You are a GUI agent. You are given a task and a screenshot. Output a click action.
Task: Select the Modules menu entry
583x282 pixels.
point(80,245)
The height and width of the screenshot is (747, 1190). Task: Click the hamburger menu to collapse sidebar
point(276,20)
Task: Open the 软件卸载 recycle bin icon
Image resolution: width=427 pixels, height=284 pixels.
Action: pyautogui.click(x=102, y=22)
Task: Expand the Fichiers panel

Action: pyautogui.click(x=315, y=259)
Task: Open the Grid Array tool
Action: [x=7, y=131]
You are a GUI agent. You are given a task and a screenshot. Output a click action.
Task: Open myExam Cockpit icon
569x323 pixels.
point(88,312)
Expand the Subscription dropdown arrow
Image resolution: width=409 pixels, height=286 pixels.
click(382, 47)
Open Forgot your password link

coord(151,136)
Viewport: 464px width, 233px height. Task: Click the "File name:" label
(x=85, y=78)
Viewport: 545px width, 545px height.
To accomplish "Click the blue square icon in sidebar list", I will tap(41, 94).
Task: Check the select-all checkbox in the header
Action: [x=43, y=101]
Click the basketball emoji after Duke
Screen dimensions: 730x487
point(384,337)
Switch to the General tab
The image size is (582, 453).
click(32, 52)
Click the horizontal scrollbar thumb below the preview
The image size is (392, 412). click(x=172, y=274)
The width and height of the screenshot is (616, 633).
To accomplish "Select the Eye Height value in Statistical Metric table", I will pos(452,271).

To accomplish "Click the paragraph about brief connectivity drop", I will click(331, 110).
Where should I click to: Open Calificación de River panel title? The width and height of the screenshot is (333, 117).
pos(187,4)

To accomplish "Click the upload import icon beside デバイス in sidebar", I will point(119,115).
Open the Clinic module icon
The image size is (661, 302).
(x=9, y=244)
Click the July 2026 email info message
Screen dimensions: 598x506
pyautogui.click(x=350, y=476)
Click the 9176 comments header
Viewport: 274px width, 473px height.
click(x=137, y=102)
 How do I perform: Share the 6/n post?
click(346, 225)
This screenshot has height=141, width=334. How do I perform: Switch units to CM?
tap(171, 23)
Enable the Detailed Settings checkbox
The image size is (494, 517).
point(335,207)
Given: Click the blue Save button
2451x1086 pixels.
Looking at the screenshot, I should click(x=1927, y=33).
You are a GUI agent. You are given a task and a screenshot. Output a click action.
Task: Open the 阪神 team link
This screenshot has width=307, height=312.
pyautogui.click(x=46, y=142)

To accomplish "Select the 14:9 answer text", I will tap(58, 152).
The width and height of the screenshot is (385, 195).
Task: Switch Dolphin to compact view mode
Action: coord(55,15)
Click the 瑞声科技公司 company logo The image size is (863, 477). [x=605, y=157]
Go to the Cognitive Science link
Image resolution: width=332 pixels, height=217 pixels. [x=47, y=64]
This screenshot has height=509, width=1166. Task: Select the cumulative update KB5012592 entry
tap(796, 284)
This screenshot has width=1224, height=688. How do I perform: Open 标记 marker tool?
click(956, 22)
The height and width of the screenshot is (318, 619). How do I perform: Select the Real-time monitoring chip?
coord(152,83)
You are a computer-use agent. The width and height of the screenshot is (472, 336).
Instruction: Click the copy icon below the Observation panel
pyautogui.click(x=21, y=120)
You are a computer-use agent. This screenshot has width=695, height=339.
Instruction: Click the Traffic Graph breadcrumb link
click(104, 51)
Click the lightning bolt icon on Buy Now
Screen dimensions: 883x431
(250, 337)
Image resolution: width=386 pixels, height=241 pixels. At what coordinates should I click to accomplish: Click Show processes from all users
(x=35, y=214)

- [Your objective]: Start with the line above that contains "Task: Open the 阪神 team link" and end with the line that contains "You are a computer-use agent. The". Write out those lines exactly, and only those.

- [Solution to this exercise]:
Task: Open the 阪神 team link
This screenshot has width=307, height=312.
pyautogui.click(x=46, y=142)

To accomplish "Select the 14:9 answer text", I will tap(58, 152).
The width and height of the screenshot is (385, 195).
Task: Switch Dolphin to compact view mode
Action: coord(55,15)
Click the 瑞声科技公司 company logo The image size is (863, 477). [x=605, y=157]
Go to the Cognitive Science link
Image resolution: width=332 pixels, height=217 pixels. [x=47, y=64]
This screenshot has height=509, width=1166. Task: Select the cumulative update KB5012592 entry
tap(796, 284)
This screenshot has width=1224, height=688. How do I perform: Open 标记 marker tool?
click(956, 22)
The height and width of the screenshot is (318, 619). How do I perform: Select the Real-time monitoring chip?
coord(152,83)
You are a computer-use agent. The width and height of the screenshot is (472, 336).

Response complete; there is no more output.